- **Assignment**
Restate verbatim the span of lines below between the line with "[Toggle Table of Content] (152, 382)" and the line with "Impressum (245, 2551)", including those two lines, and only that span.

- **Records provided**
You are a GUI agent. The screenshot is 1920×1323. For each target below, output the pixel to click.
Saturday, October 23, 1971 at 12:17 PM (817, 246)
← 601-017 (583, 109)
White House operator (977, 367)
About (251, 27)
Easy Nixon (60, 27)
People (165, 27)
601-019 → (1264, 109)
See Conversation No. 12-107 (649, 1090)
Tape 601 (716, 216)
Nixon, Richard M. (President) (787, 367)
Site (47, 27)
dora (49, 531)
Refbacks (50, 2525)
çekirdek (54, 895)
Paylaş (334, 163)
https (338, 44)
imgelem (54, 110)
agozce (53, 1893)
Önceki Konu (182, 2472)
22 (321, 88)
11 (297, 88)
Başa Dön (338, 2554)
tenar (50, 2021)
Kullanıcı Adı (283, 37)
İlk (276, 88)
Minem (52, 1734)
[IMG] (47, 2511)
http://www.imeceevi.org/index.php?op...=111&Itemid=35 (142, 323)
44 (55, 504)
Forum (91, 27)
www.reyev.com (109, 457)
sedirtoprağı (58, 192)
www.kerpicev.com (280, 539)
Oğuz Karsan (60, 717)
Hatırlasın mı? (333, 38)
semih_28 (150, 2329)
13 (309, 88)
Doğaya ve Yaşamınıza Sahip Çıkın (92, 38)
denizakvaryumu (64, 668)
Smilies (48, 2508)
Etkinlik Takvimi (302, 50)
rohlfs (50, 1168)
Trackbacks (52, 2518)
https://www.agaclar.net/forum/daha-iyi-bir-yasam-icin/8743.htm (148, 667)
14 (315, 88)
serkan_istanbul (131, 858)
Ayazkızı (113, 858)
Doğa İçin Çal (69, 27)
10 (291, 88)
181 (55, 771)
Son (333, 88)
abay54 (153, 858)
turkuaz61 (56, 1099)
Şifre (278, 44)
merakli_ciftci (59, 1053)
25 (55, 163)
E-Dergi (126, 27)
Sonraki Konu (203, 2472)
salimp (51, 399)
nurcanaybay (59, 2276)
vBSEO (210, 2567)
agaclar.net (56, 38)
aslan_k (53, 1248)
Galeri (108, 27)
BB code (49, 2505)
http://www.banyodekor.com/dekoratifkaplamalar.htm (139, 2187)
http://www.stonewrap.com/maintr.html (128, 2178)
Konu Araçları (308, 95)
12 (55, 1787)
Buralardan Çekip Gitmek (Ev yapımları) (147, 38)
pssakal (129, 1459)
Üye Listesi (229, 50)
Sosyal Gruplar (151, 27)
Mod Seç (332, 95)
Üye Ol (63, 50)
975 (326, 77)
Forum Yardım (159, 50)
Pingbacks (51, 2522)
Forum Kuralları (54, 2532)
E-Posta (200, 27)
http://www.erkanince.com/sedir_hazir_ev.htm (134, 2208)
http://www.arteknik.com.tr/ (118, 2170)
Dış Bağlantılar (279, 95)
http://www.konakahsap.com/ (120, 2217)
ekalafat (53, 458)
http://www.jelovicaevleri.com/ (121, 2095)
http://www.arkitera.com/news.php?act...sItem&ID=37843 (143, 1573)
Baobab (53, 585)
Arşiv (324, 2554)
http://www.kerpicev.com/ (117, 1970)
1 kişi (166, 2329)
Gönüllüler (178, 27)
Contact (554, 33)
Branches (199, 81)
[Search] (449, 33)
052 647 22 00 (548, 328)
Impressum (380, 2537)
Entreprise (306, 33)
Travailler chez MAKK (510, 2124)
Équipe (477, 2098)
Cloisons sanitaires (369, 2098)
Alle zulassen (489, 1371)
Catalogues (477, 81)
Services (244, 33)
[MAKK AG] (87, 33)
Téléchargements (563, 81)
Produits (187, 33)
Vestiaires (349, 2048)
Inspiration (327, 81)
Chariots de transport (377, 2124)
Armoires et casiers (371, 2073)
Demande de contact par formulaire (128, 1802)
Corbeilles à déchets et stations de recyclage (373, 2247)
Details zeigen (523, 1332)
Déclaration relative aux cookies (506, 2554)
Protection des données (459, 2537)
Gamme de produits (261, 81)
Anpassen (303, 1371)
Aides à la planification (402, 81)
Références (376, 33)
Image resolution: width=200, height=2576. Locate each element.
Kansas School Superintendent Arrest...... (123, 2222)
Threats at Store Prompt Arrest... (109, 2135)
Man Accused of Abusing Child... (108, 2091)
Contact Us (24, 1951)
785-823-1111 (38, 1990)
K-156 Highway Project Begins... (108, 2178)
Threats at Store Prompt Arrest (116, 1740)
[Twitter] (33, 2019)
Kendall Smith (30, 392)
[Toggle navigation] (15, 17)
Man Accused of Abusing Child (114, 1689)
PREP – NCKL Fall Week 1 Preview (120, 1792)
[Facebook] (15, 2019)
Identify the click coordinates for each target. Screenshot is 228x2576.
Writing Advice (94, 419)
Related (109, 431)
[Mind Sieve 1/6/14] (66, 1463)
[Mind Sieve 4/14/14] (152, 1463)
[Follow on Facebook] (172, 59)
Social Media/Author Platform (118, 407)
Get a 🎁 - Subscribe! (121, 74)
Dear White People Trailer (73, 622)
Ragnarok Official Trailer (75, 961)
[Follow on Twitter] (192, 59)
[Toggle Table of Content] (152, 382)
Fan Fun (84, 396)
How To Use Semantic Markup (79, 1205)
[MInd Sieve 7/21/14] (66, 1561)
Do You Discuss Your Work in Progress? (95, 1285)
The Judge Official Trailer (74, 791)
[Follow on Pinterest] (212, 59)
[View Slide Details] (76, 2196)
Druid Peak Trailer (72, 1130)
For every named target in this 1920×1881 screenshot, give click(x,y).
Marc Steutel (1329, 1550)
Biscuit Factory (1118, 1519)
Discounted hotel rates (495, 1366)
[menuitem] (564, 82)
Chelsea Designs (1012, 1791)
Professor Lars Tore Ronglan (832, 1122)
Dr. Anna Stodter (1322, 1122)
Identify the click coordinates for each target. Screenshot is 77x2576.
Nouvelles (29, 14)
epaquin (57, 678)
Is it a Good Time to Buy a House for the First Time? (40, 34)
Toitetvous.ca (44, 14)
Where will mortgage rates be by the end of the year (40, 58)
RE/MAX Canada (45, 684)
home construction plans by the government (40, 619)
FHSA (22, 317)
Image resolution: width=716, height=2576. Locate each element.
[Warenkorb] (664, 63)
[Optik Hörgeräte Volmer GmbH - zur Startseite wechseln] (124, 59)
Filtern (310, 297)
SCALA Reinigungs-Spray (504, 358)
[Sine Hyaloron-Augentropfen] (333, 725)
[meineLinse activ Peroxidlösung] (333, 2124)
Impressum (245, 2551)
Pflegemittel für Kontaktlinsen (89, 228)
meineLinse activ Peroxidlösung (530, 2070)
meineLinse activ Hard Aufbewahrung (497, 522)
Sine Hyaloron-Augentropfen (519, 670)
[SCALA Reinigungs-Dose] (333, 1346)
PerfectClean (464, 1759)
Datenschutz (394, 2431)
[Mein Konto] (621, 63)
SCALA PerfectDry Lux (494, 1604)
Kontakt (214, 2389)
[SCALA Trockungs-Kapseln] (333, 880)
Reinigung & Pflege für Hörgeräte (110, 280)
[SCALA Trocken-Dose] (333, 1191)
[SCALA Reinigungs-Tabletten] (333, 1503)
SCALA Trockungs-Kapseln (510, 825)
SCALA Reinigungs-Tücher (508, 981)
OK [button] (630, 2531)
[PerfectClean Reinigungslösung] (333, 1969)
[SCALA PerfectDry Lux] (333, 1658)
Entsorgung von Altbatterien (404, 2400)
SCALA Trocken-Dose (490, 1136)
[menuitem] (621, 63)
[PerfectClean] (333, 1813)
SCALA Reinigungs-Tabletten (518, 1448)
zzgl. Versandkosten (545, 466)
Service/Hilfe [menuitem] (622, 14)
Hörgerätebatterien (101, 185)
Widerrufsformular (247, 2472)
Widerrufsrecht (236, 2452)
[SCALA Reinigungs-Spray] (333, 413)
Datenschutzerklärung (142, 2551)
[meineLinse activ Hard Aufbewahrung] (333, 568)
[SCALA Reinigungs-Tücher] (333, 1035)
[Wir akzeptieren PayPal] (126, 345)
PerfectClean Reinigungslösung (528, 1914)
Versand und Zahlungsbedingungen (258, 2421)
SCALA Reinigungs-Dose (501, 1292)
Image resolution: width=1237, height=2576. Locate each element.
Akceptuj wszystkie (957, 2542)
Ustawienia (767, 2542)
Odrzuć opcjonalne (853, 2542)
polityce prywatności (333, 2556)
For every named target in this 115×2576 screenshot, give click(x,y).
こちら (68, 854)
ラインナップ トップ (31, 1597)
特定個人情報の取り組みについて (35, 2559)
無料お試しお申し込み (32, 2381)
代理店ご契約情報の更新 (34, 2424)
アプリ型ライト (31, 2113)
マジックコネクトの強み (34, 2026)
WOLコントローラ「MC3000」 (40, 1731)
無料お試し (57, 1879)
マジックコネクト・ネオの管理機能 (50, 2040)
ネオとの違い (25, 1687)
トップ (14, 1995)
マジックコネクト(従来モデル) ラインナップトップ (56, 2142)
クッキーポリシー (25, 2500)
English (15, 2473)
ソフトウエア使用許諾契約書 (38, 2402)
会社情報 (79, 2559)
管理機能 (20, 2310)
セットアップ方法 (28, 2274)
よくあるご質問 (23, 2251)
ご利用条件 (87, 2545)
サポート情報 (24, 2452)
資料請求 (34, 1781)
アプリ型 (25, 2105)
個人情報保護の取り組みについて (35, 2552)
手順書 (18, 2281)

- **Result of the task**
[Toggle Table of Content] (152, 382)
Fan Fun (84, 396)
How To Use Semantic Markup (79, 1205)
[MInd Sieve 7/21/14] (66, 1561)
Do You Discuss Your Work in Progress? (95, 1285)
The Judge Official Trailer (74, 791)
[Follow on Pinterest] (212, 59)
[View Slide Details] (76, 2196)
Druid Peak Trailer (72, 1130)
For every named target in this 1920×1881 screenshot, give click(x,y).
Marc Steutel (1329, 1550)
Biscuit Factory (1118, 1519)
Discounted hotel rates (495, 1366)
[menuitem] (564, 82)
Chelsea Designs (1012, 1791)
Professor Lars Tore Ronglan (832, 1122)
Dr. Anna Stodter (1322, 1122)
Identify the click coordinates for each target. Screenshot is 77x2576.
Nouvelles (29, 14)
epaquin (57, 678)
Is it a Good Time to Buy a House for the First Time? (40, 34)
Toitetvous.ca (44, 14)
Where will mortgage rates be by the end of the year (40, 58)
RE/MAX Canada (45, 684)
home construction plans by the government (40, 619)
FHSA (22, 317)
Image resolution: width=716, height=2576. Locate each element.
[Warenkorb] (664, 63)
[Optik Hörgeräte Volmer GmbH - zur Startseite wechseln] (124, 59)
Filtern (310, 297)
SCALA Reinigungs-Spray (504, 358)
[Sine Hyaloron-Augentropfen] (333, 725)
[meineLinse activ Peroxidlösung] (333, 2124)
Impressum (245, 2551)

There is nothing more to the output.